27 de setembro de 2014 |
N° 17935
NÍLSON SOUZA
UMA MENINA CHAMADA CONSCIÊNCIA
Ela completará 50 anos na próxima
segunda-feira, mas será sempre menina – e será também eterna, creio, pois vem
resistindo ao tempo e ao desencanto de seu criador. Falo de Mafalda, a genial
personagem do cartunista argentino Quino, uma garotinha de seis anos que reúne
lucidez, inteligência, ironia, humanismo e faz o leitor pensar e sorrir amarelo
em apenas quatro quadrinhos. Mafalda é tudo de bom.

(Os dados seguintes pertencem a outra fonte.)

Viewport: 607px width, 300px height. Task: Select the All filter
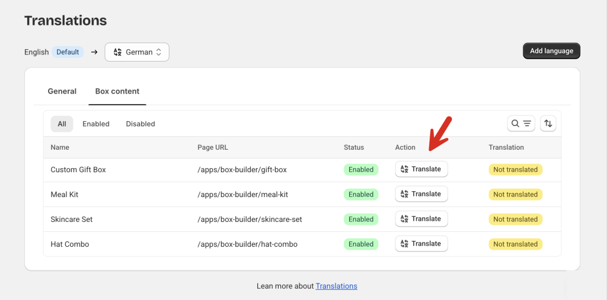point(62,124)
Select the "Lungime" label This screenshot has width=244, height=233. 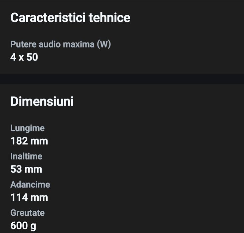(x=27, y=128)
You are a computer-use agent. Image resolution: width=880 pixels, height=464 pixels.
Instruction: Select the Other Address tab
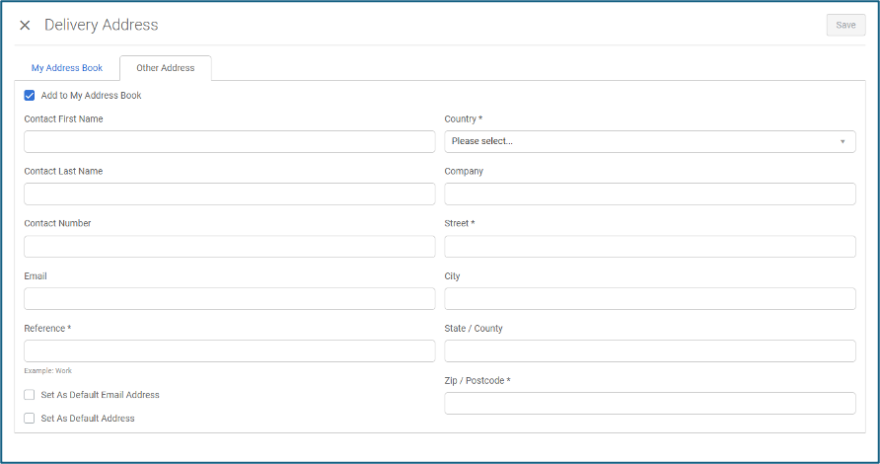166,68
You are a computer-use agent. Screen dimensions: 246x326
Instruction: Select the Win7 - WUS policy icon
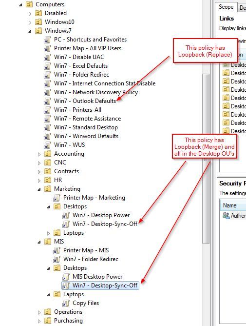tap(47, 145)
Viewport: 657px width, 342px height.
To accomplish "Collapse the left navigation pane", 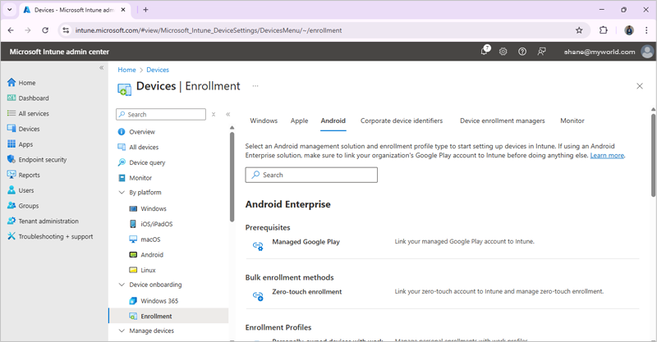I will pos(102,68).
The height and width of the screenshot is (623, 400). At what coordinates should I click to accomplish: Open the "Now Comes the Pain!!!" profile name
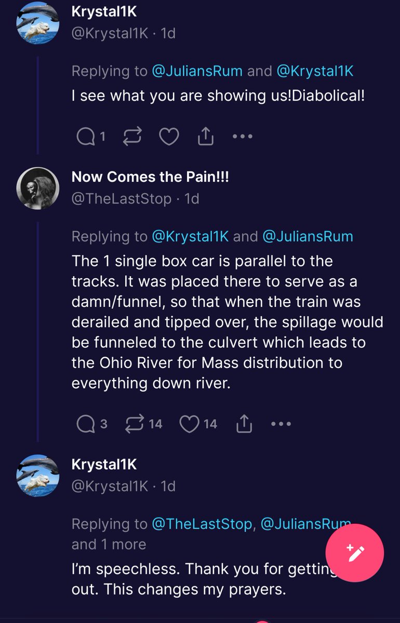(150, 177)
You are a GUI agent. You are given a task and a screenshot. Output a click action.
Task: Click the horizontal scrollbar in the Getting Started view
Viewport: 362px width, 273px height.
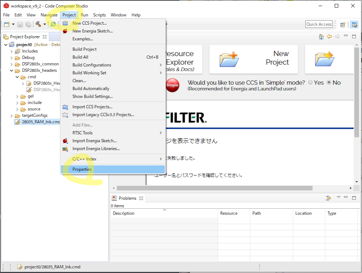[x=215, y=188]
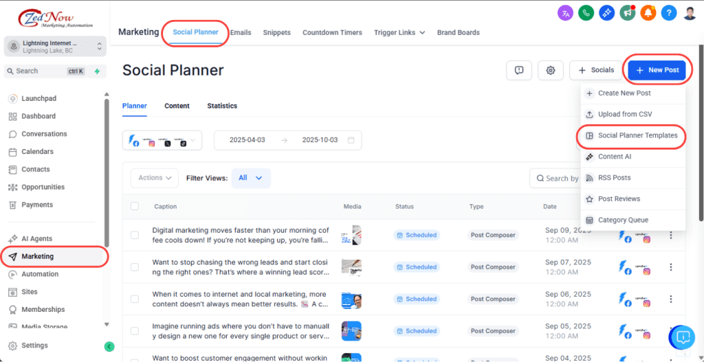Screen dimensions: 704x362
Task: Toggle the select-all checkbox in table header
Action: click(x=135, y=206)
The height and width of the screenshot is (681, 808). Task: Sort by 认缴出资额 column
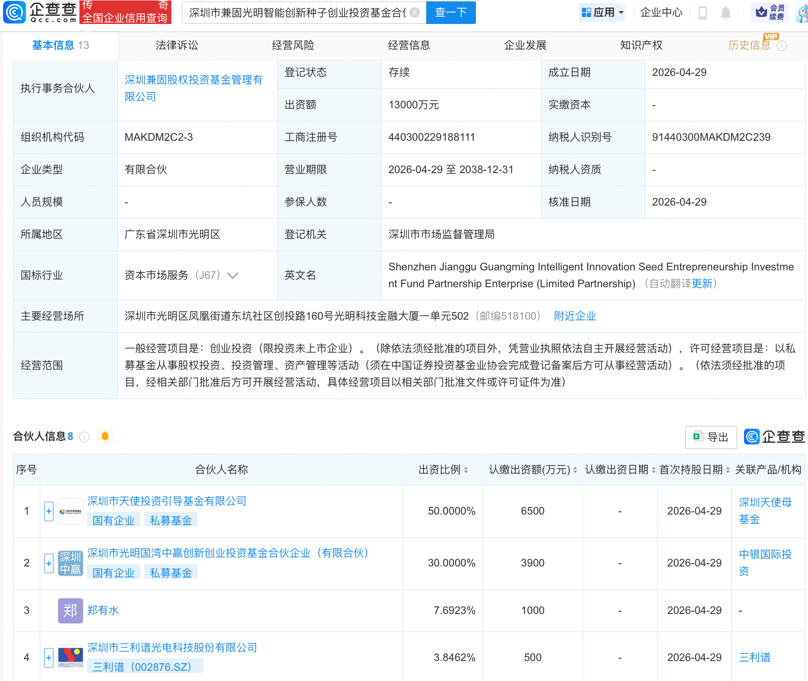(x=575, y=470)
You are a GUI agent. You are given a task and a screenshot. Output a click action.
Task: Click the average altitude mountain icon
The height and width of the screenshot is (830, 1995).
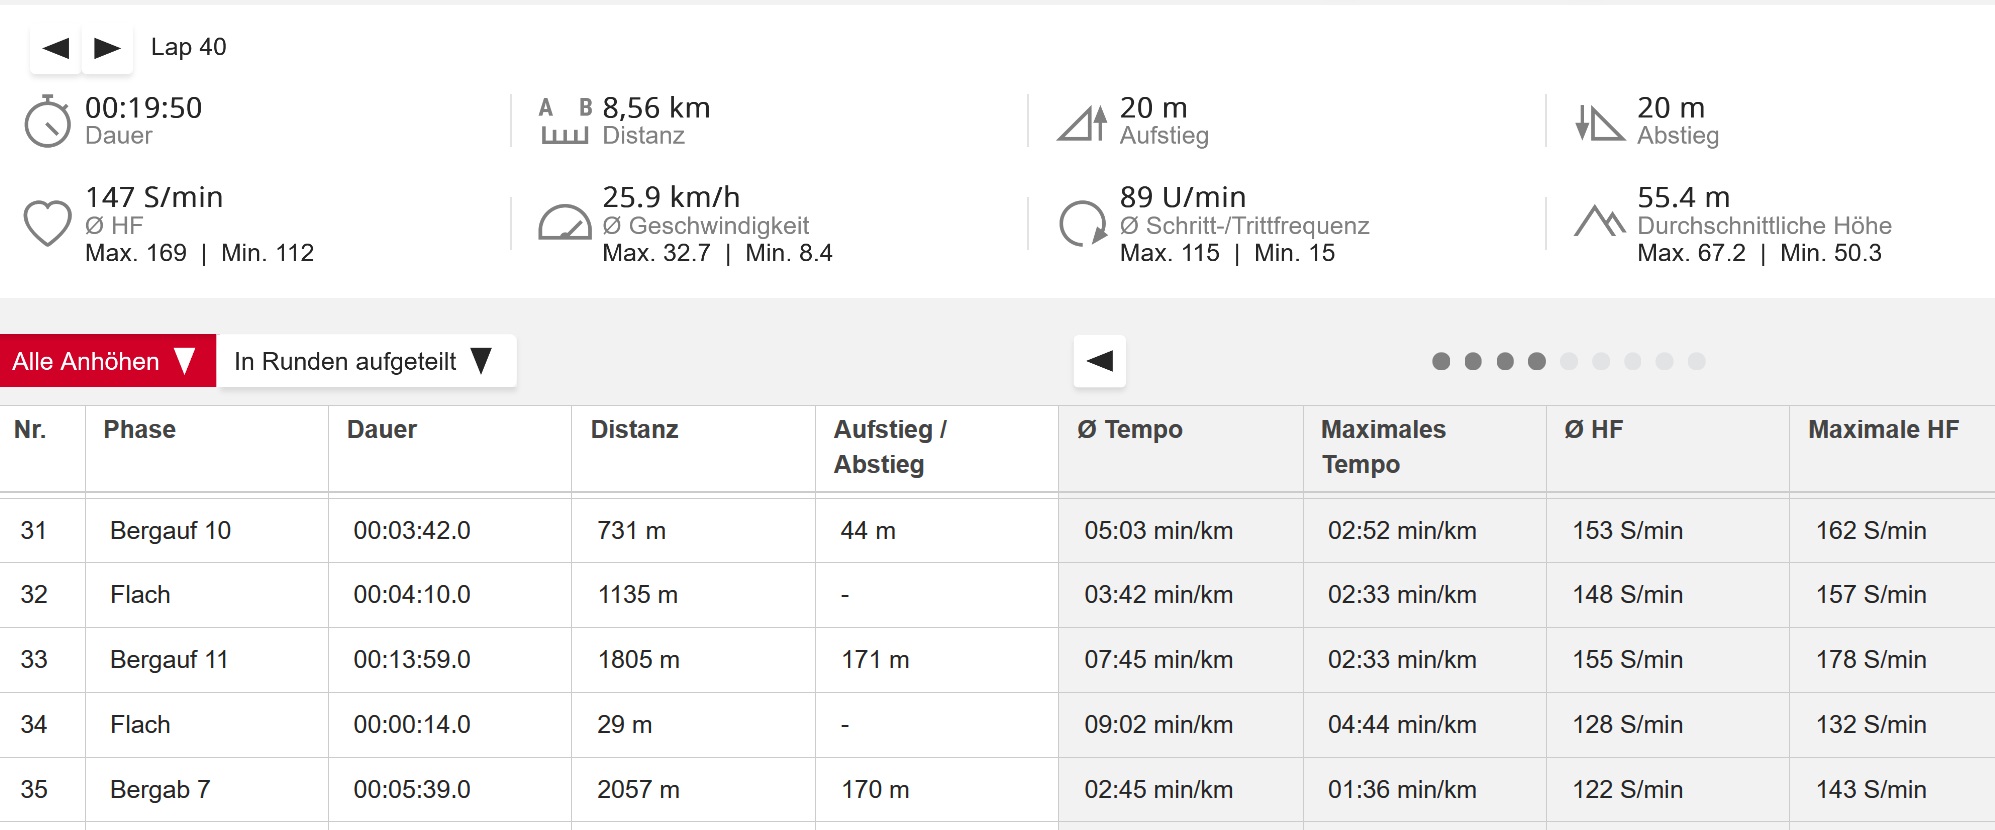pyautogui.click(x=1600, y=220)
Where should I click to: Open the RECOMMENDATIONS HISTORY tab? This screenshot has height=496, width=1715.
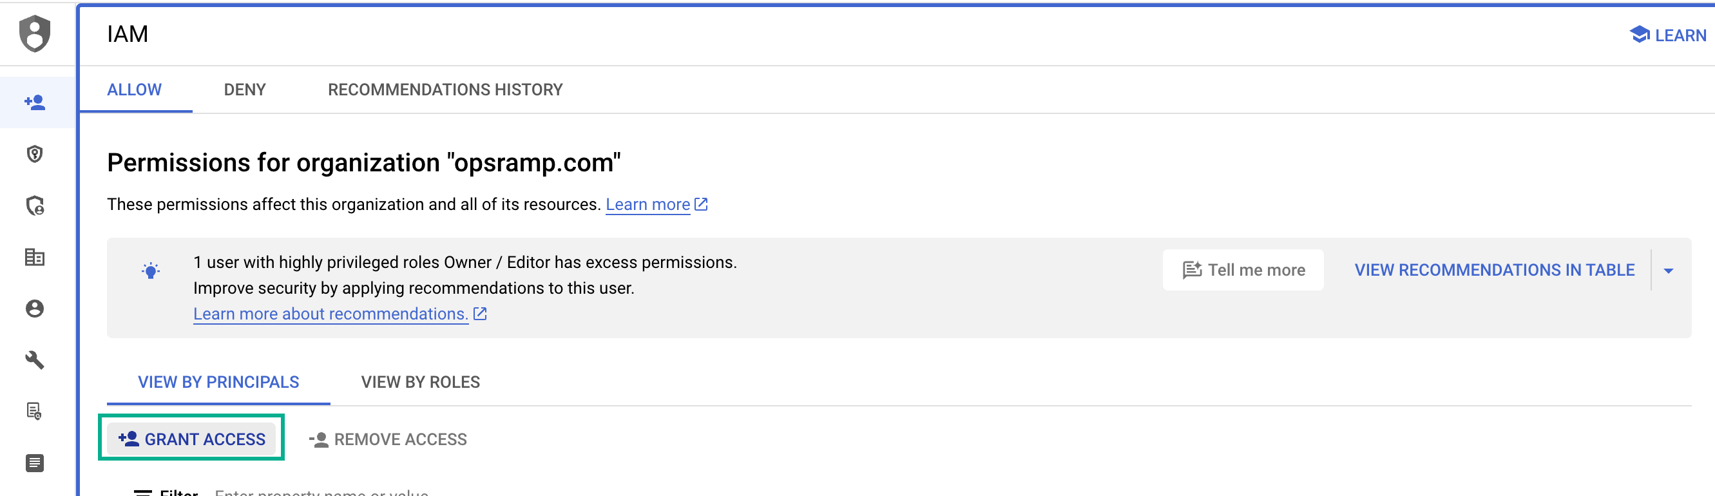445,89
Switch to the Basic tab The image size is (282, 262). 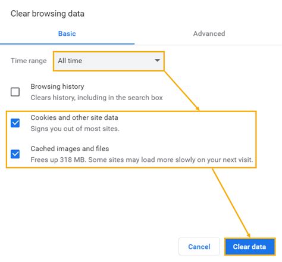click(67, 33)
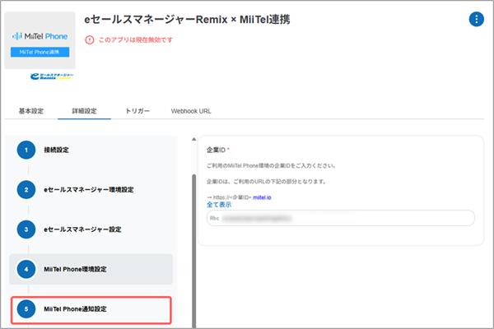Open the eセールスマネージャー環境設定 step

pyautogui.click(x=88, y=189)
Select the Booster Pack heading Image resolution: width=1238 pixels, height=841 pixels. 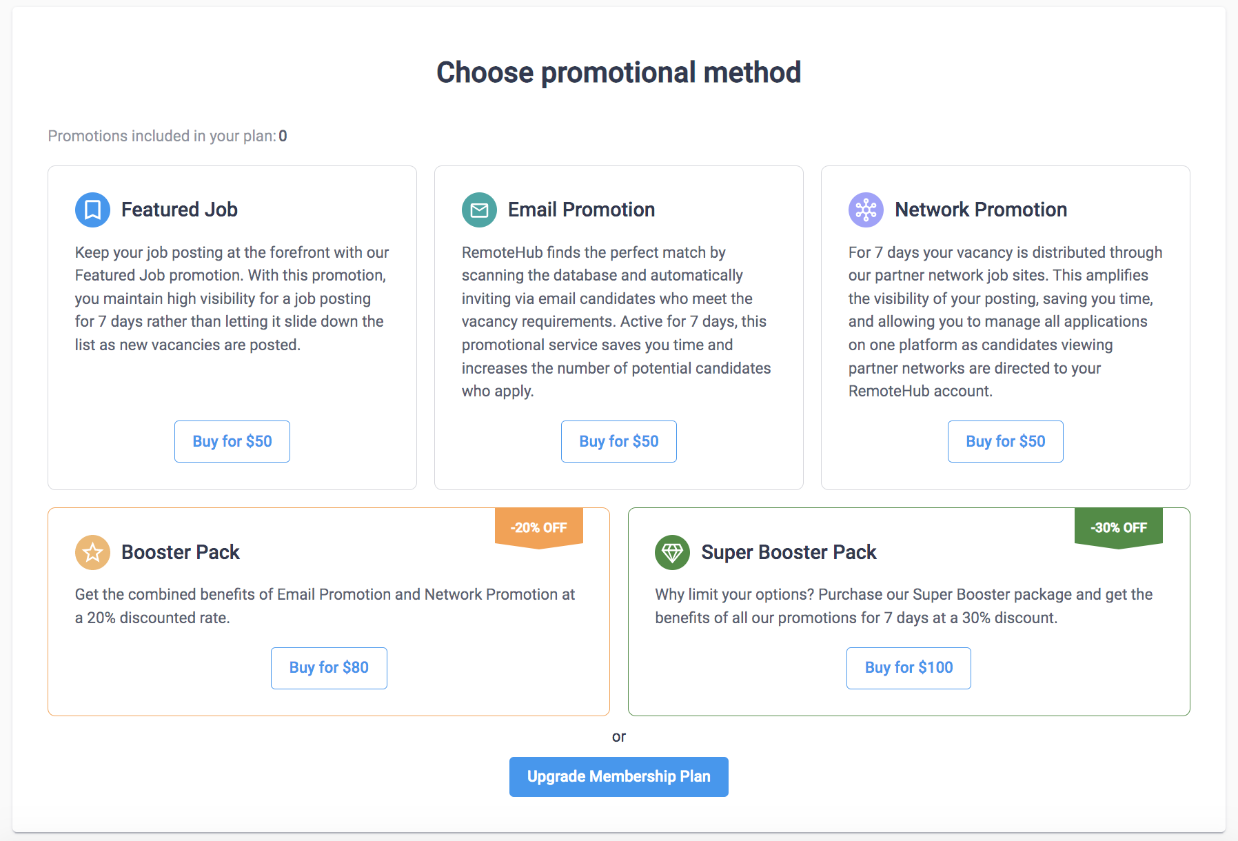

Conheci-a na década de 1970,
quando visitei a Argentina pela primeira vez, em viagem de trabalho. Na época,
o escriba aqui passava a sanduíches para poupar os trocados da diária. Mas o
encontro com Mafalda abalou a minha poupança: deixei tudo na banca de jornal em
troca de uma coleção de 10 revistas que aumentaram o peso da minha bagagem na
volta. Mas valeu a pena. Ainda me lembro de pérolas da Guerra Fria, como a
tirinha em que a professora de matemática anunciava para os alunos:
– Hoje vamos estudar o pentágono.
E Mafalda, com seu senso de
justiça saindo pelos poros do dedo levantado:
– E amanhã o Kremlin?
Quino parou de desenhar Mafalda
em 1973, mas a garota e sua turminha já tinham ganhado vida própria e
conquistado o mundo. Impossível não simpatizar com aquelas crianças que
interpretavam tão bem sentimentos universais:
Mafalda, questionadora dos
políticos e dos poderosos, crítica das injustiças e inimiga da sopa; Filipe,
angustiado com as obrigações escolares; Manolo, obcecado por negócios e pelos
lucros do armazém do pai; Susanita, fútil, egoísta e invejosa; Miguelito,
ingênuo e hesitante; Libertad, pequena e corajosa como a liberdade; Guile, o
irmãozinho da heroína, concentrado no seu aprendizado de mundo, e mais os
adultos, sempre entre o espanto e a perplexidade.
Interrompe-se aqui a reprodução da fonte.